We provide a JSON schema for in-editor validation of your buffela schemas.

Javascript/Typescript

Since we expect you'll be writing schemas in a development environment, the schema is bundled with the parser that you probably already need.

After installing the parser, you can find the schema at node_modules/@buffela/parser/schemas/buffela.json.

Kotlin

You can export the JSON schema through the command line tool:

npx @buffela/tools-kotlin schema buffela.json

This will create a buffela.json file in your current directory.

Please make sure to run the command again after every minor or major buffela update in order to get the latest features.

Calves

The top level types inside your buffela schema are called calves. Their name must (1) start with a capital letter and (2) only contain letters.

Going back to our example:

Gender:
  ...

User:
  ...

AuthToken:
  ...

Gender, User and AuthToken are all calves.

Calves can be either objects, or arrays and can contain either fields or enumeration values respectively.

Enumeration calves

Enumeration calves represent single-choice types.

They are arrays that can only contain unique string values.

The values must (1) be in all uppercase and (2) only contain letters.

Here is an enumeration calf from our example:

Gender:
  - FEMALE
  - MALE

Data calves

Data calves represent a collection of fields with their respective types.

They are objects that can contain key-values pairs.

The keys are the names of the fields, and they must (1) start with a lowercase letter and (2) only contain letters.

The values are the types of the fields, of which there are many as we'll see below.

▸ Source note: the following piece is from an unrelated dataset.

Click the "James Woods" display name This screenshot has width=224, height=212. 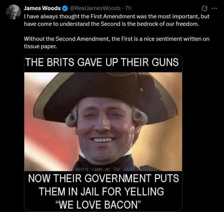point(42,8)
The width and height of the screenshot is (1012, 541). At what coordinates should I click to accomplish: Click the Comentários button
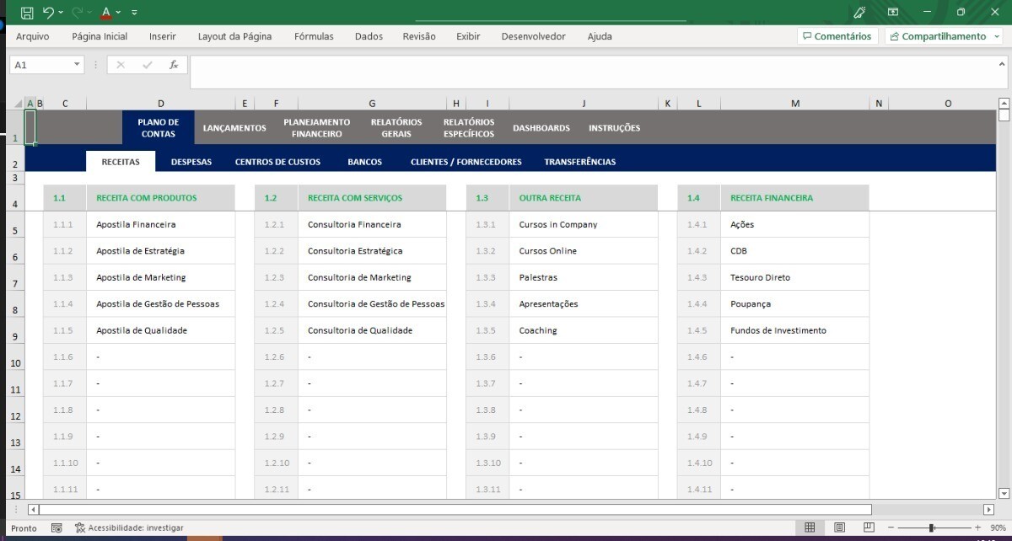pos(837,36)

Here is a data calf from our example:

AuthToken:
  version: 1
  issuedAt: Double
  signature: Buffer(32)
  user: User

Variable types

You use a variable type for fields that can have multiple values, unknown at compile time. In the above data calf example, issuedAt, signature and user all have variable types, in contrast to the version field which has a constant type.

There are three kinds of variable types:

References

You can use other enumeration and data calves as types. For example:

User:
  gender: Gender
  ...

AuthToken:
  user: User
  ...

Primitives

These are the supported primitive types along with their mapping to the supported languages and their byte lengths.

| Buffela Type | Javascript Type | Kotlin Type | Byte Length | Description | | ------------ | --------------- | ----------- | ----------- | ------------------------------------------------------------ | | Byte | number | Byte | 1 | Integers from -128 to 127 | | UByte | number | UByte | 1 | Integers from 0 to 255 | | Short | number | Short | 2 | Integers from -32,768 to 32,767 | | UShort | number | UShort | 2 | Integers from 0 to 65,535 | | Int | number | Int | 4 | Integers from -2,147,483,647 to 2,147,483,647 | | UInt | number | UInt | 4 | Integers from 0 to 4,294,967,295 | | Long | BigInt | Long | 8 | Integers from -9,223,372,036,854,775,808 to 9,223,372,036,854,775,807 | | ULong | BigInt | ULong | 8 | Integers from 0 to 18,446,744,073,709,551,615 | | Float | number | Float | 4 | Decimals from 3.4 E-38 to 3.4 E +38 | | Double | number | Double | 8 | Decimals from 1.7 E -308 to 1.7 E +308 | | String | string | String | Variable | Text | | Boolean | boolean | Boolean | 1 | true or false |

Here is an example:

AuthToken:
  issuedAt: Double
  ...

Arrays

Any type can be used as the item type of an array, by adding the [SIZE] suffix. The suffix can be chained to create n-dimensional arrays.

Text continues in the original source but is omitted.